The Christological debate could no longer be contained within the Alexandrian diocese. By the time Bishop Alexander finally acted against Arius, Arius's doctrine had spread far beyond his own see; it had become a topic of discussion—and disturbance—for the entire Church. The Church was now a powerful force in the Roman world, with Emperors Licinius and Constantine I having legalized it in 313 through the Edict of Milan. Emperor Constantine had taken a personal interest in several ecumenical issues, including the Donatist controversy in 316, and he wanted to bring an end to the Christological dispute. To this end, the emperor sent Hosius, bishop of Córdoba to investigate and, if possible, resolve the controversy. Hosius was armed with an open letter from the Emperor: "Wherefore let each one of you, showing consideration for the other, listen to the impartial exhortation of your fellow-servant." However, as the debate continued to rage despite Hosius's efforts, Constantine in AD 325 took an unprecedented step: he called a council to be composed of church prelates from all parts of the empire to resolve this issue, possibly at Hosius's recommendation.

All secular dioceses of the empire sent one or more representatives to the council, save for Roman Britain; the majority of the bishops came from the East. Pope Sylvester I, himself too aged to attend, sent two priests as his delegates. Arius himself attended the council, as did his bishop, Alexander. Also there were Eusebius of Caesarea, Eusebius of Nicomedia and the young deacon Athanasius, who would become the champion of the Trinitarian view ultimately adopted by the council and spend most of his life battling Arianism. Before the main conclave convened, Hosius initially met with Alexander and his supporters at Nicomedia. The council was presided over by the emperor himself, who participated in and even led some of its discussions.

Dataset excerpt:
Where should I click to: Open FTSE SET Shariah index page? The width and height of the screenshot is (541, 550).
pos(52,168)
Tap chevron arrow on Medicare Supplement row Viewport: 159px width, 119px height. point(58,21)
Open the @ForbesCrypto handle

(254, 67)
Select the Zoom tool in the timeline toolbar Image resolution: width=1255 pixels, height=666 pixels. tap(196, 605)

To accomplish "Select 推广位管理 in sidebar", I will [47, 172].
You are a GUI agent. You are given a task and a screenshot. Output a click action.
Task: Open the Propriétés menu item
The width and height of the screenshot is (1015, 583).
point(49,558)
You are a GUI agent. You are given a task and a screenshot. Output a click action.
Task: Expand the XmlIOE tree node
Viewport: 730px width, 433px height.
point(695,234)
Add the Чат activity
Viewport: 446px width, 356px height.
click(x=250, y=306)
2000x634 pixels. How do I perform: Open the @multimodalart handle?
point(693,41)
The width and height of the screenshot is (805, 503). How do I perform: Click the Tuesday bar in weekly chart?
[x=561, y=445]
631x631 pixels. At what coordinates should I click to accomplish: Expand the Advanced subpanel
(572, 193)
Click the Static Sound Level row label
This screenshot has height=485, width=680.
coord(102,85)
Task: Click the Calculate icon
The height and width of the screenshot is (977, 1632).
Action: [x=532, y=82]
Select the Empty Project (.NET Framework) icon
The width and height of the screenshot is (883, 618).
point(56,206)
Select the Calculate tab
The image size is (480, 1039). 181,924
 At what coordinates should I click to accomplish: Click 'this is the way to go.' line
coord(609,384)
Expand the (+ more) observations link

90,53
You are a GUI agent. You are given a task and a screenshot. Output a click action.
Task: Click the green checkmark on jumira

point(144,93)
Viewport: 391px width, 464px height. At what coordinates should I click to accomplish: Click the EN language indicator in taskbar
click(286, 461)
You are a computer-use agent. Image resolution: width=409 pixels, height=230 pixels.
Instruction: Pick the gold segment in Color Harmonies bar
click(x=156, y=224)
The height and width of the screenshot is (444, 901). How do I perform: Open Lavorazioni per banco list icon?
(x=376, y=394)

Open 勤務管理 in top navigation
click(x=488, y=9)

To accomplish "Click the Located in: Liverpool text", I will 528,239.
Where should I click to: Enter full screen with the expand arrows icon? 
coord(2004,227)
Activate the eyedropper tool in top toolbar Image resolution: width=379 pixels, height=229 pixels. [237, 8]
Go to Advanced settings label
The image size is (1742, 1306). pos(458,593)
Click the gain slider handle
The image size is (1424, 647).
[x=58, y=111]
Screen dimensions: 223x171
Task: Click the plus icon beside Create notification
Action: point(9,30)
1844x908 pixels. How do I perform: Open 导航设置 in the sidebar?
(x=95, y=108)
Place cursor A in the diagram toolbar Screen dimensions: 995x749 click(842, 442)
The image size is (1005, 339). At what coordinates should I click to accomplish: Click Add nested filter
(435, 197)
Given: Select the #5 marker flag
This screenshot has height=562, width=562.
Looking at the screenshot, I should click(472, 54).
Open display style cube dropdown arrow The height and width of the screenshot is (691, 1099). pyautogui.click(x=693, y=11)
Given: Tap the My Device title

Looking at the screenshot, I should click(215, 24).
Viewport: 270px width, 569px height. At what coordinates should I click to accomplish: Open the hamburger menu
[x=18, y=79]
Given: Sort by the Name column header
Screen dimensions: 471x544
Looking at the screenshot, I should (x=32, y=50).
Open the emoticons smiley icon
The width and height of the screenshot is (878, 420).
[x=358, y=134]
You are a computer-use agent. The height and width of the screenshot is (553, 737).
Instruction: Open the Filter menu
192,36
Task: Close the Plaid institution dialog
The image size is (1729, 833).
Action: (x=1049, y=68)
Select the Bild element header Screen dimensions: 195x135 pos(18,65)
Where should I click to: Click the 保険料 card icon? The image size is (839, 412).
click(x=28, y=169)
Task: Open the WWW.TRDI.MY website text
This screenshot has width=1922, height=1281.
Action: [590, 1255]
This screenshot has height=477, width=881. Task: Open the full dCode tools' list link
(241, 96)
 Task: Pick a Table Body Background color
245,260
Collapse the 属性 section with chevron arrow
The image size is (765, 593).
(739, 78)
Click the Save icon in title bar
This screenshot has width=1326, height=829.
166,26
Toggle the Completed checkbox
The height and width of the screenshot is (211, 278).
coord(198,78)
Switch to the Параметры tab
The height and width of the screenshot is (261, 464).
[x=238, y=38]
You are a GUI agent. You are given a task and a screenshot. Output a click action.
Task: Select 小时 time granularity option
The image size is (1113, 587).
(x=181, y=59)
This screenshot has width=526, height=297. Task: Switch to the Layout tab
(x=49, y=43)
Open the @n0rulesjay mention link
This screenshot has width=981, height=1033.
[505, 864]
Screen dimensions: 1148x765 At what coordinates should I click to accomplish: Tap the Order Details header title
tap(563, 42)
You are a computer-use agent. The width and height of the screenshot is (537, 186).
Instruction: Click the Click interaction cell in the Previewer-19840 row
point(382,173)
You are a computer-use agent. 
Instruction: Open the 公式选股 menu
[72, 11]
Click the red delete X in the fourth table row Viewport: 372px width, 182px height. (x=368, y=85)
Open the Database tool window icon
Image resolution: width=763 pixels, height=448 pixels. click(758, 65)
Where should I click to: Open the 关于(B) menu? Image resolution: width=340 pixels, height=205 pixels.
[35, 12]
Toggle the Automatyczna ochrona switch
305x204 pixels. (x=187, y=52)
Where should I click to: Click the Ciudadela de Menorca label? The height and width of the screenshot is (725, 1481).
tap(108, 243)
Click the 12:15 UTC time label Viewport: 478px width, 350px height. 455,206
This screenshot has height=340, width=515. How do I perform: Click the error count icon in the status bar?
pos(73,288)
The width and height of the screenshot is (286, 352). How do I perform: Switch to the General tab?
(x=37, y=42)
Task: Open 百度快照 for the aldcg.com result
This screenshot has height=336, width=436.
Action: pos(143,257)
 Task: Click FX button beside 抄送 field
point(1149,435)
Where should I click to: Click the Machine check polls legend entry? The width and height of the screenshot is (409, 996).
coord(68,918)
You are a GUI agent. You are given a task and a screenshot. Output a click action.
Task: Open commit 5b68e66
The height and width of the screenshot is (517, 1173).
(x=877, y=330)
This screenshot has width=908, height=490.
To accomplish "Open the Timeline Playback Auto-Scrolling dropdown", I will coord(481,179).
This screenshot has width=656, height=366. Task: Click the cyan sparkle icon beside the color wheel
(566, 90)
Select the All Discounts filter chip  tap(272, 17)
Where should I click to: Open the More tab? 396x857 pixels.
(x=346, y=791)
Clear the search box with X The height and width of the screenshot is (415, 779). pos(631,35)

- _TASKS FOR THIS EXERCISE_:
a: In the dataset excerpt, substitute "title bar" for "status bar" and leave everything else unchanged. Begin at the line that has "This screenshot has height=340, width=515." and stop after the last line of the records.
b: Proceed with the passage on the Arian dispute and the council called by Constantine, picking up right after its final sentence.

- _RESPONSES_:
a:
This screenshot has height=340, width=515. How do I perform: Click the error count icon in the title bar?
pos(73,288)
The width and height of the screenshot is (286, 352). How do I perform: Switch to the General tab?
(x=37, y=42)
Task: Open 百度快照 for the aldcg.com result
This screenshot has height=336, width=436.
Action: pos(143,257)
 Task: Click FX button beside 抄送 field
point(1149,435)
Where should I click to: Click the Machine check polls legend entry? The width and height of the screenshot is (409, 996).
coord(68,918)
You are a GUI agent. You are given a task and a screenshot. Output a click action.
Task: Open commit 5b68e66
The height and width of the screenshot is (517, 1173).
(x=877, y=330)
This screenshot has width=908, height=490.
To accomplish "Open the Timeline Playback Auto-Scrolling dropdown", I will coord(481,179).
This screenshot has width=656, height=366. Task: Click the cyan sparkle icon beside the color wheel
(566, 90)
Select the All Discounts filter chip  tap(272, 17)
Where should I click to: Open the More tab? 396x857 pixels.
(x=346, y=791)
Clear the search box with X The height and width of the screenshot is (415, 779). pos(631,35)

b:
At this First Council of Nicaea, 22 bishops, led by Eusebius of Nicomedia, came as supporters of Arius. Nonetheless, when some of Arius's writings were read aloud, they are reported to have been denounced as blasphemous by most participants. Those who upheld the notion that Christ was co-eternal and consubstantial with the Father were led by the bishop Alexander. Athanasius was not allowed to sit in on the Council because he was only an arch-deacon. However, Athanasius is seen as doing the legwork and concluded (according to Bishop Alexander's defense of Athanasian Trinitarianism and also according to the Nicene Creed adopted at this Council) that the Son was of the same essence (homoousios) with the Father (or one in essence with the Father), and was eternally generated from that essence of the Father. Those who instead insisted that the Son of God came after God the Father in time and substance were led by Arius the presbyter. For about two months, the two sides argued and debated, with each appealing to Scripture to justify their respective positions. Arius argued for the supremacy of God the Father, and maintained that the Son of God was simply the oldest and most beloved creature of God, made from nothing, because of being the direct offspring. Arius taught that the pre-existent Son was God's first production (the very first thing that God actually ever did in his entire eternal existence up to that point, before all ages. Thus he insisted that only God the Father had no beginning, and that the Father alone was infinite and eternal. Arius maintained that the Son had a beginning. Thus, said Arius, only the Son was directly created and begotten of God; furthermore, there was a time that he had no existence. He was capable of his own free will, said Arius, and thus "were He in the truest sense a son, He must have come after the Father, therefore the time obviously was when He was not, and hence He was a finite being." Arius appealed to Scripture, quoting verses such as John 14:28: "the Father is greater than I", as well as Colossians 1:15: "the firstborn of all creation." Thus, Arius insisted that the Father's Divinity was greater than the Son's, and that the Son was under God the Father, and not co-equal or co-eternal with him.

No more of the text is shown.